Merchandise Inventory Notes

Merchandise Inventory Notes

Overview of Merchandise Inventory

  • Chapter Focus: Accounting for inventory, especially in a perpetual system.

Recording a Sale

  • Two journal entries required:
  • Record the sale.
  • Record the reduction of inventory.
  • Example Entry:
  • Date: June 21
    • Debit: Accounts Receivable $5,000
    • Credit: Sales Revenue $5,000
    • Explanation: Sale on account.
  • Date: June 21
    • Debit: Cost of Goods Sold $3,500
    • Credit: Merchandise Inventory $3,500
    • Explanation: Record the cost of goods sold.

Inventory Accounting Principles

  • **Key Principles: **
  1. Consistency Principle
  2. Disclosure Principle
  3. Materiality Concept
  4. Accounting Conservatism

1. Consistency Principle

  • Ensures businesses use the same accounting methods over time for comparability.
  • Changes in accounting methods must be disclosed in the financial statement notes to inform stakeholders.

2. Disclosure Principle

  • Companies must report sufficient information for external users to make informed decisions.
  • Information reported must be relevant and faithfully represented.
  • Example: Green Mountain Coffee Roasters, Inc. reported descriptive notes in their financials.

3. Materiality Concept

  • Follow accounting practices strictly for significant items.
  • What is considered significant? Items likely to influence decisions, e.g., numbers are often rounded for large corporations.
  • Items below $1,000,000 are typically deemed immaterial.

4. Accounting Conservatism

  • Report less favorable outcomes when presented with two or more options.
  • Key Goals:
  • Do not overstate assets or net income.
  • Anticipate potential losses (not gains).
  • Choose expenses over assets if there's uncertainty.

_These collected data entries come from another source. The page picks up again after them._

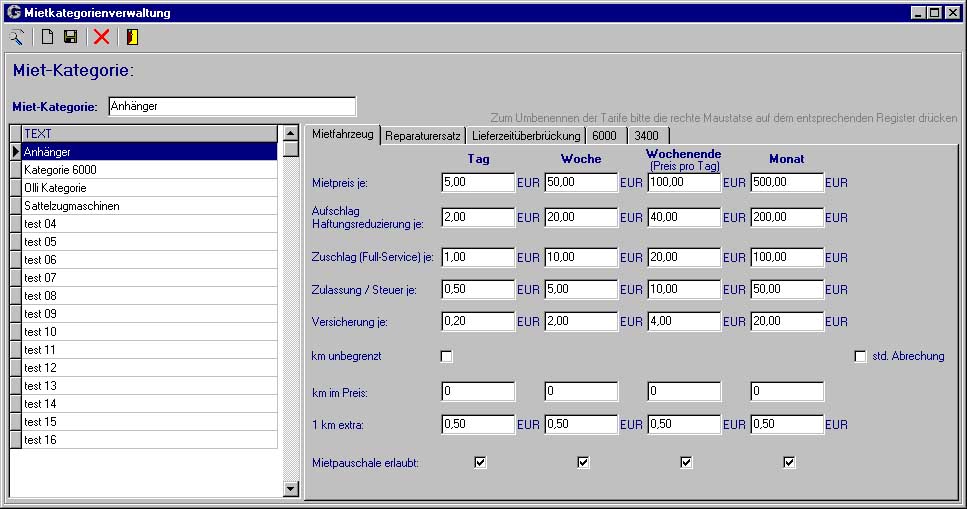Image resolution: width=967 pixels, height=509 pixels.
Task: Click the TEXT column header
Action: tap(148, 133)
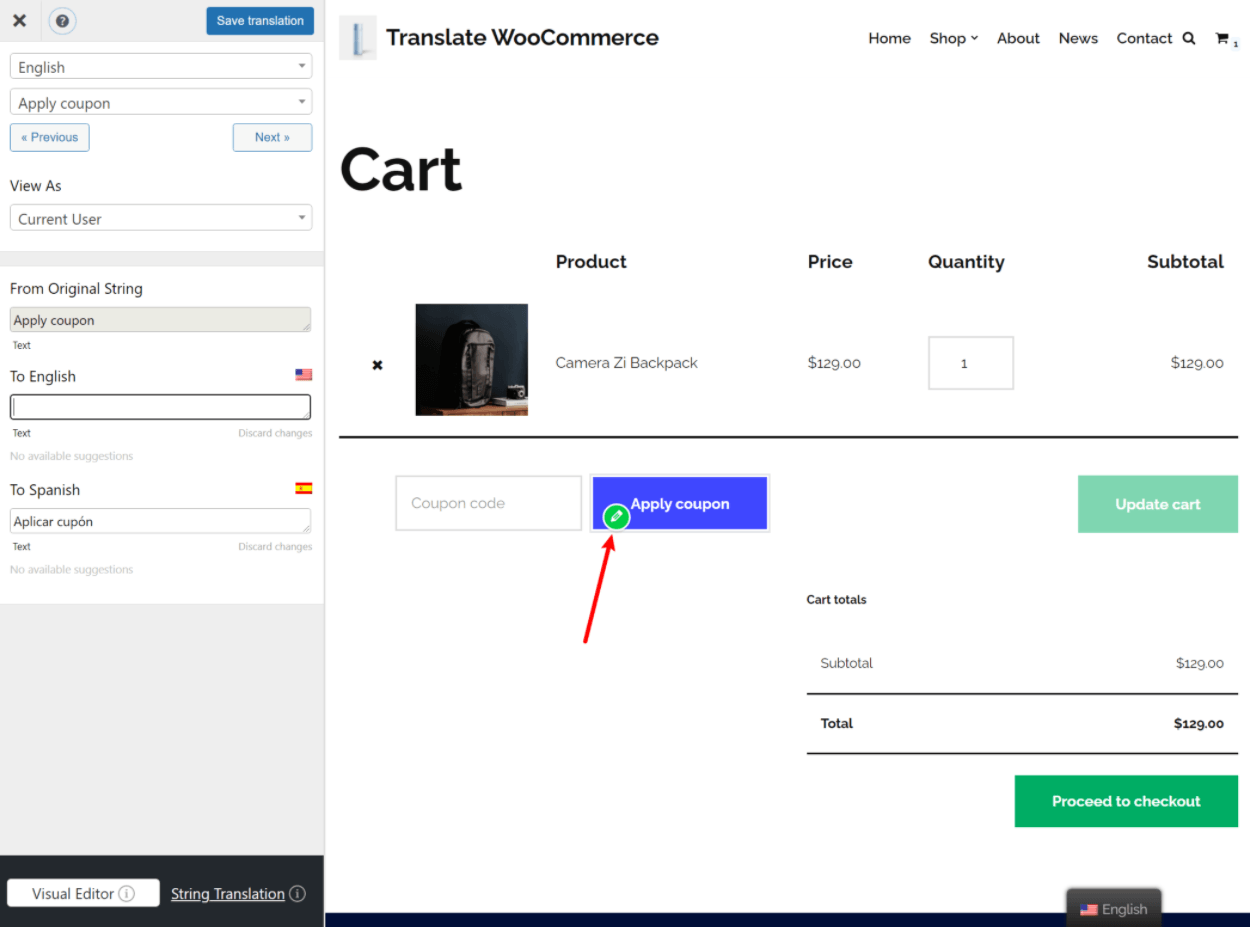Click the US flag beside To English

click(x=304, y=374)
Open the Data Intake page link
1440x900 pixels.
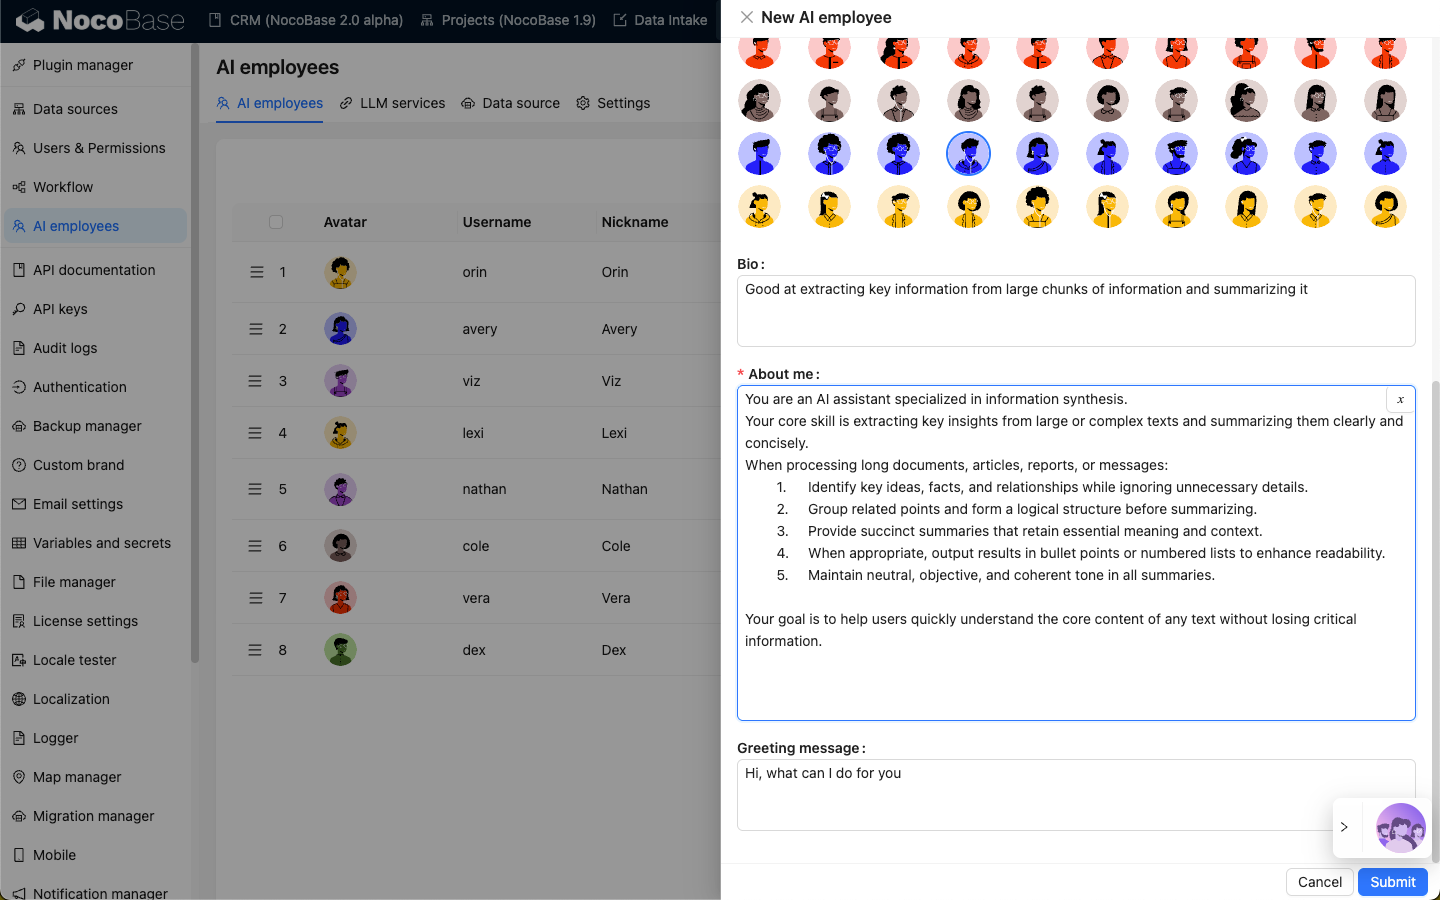tap(660, 20)
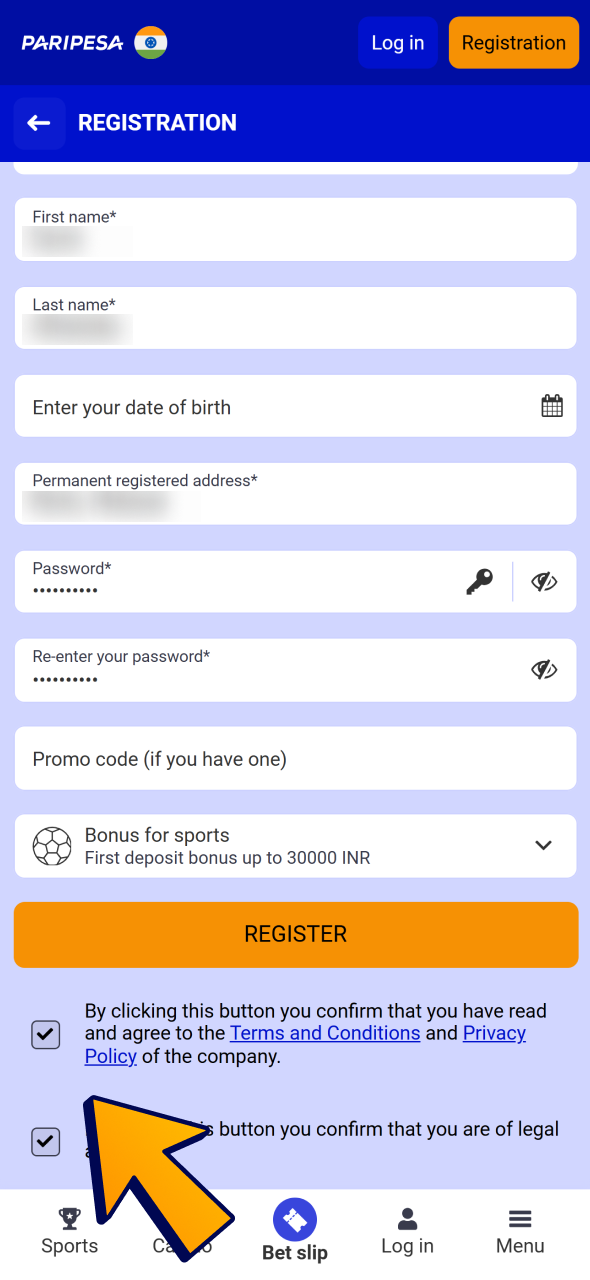Expand the Bonus for sports dropdown
Image resolution: width=590 pixels, height=1280 pixels.
(543, 845)
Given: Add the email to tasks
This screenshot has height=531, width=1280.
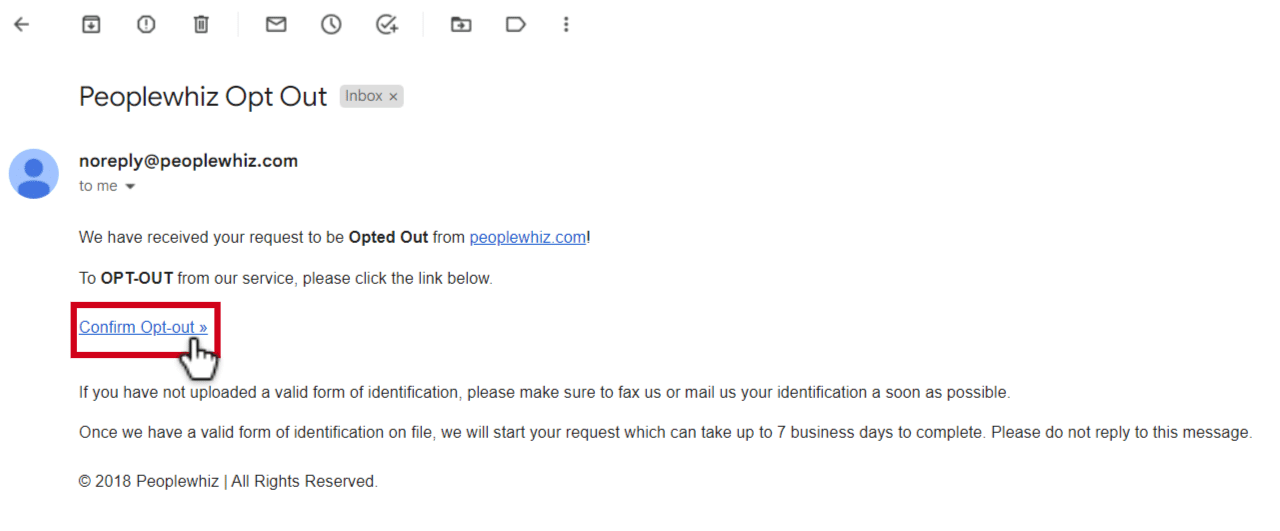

Inventory Costs Under a Perpetual Inventory System

  • Counting inventory at the period's end while also calculating cost of goods sold based on sold units.
  • Example Calculation:
  • Each unit costs $350.
  • Ending Inventory = 4 units x $350 = $1,400
  • COGS = 14 units x $350 = $4,900.

Inventory Costing Methods

  • Four GAAP-acceptable methods:
  1. Specific Identification
  2. First-in, First-out (FIFO)
  3. Last-in, First-out (LIFO)
  4. Weighted-Average
Specific Identification Method
  • Used for inventory where specific costs can be tracked (e.g., real estate, unique artwork).
FIFO Method
  • Assigns the cost of the oldest inventory first when sold.
  • Results in lower COGS and higher net income when costs are increasing.
LIFO Method
  • Assigns the newest inventory costs when sold.
  • Results in higher COGS and lower net income when costs are rising.
Weighted-Average Method
  • Averages the cost of inventory after each purchase to determine the cost of goods sold.
  • Example Formula: Avg Cost per Unit = Total Inventory $$ / Units on Hand.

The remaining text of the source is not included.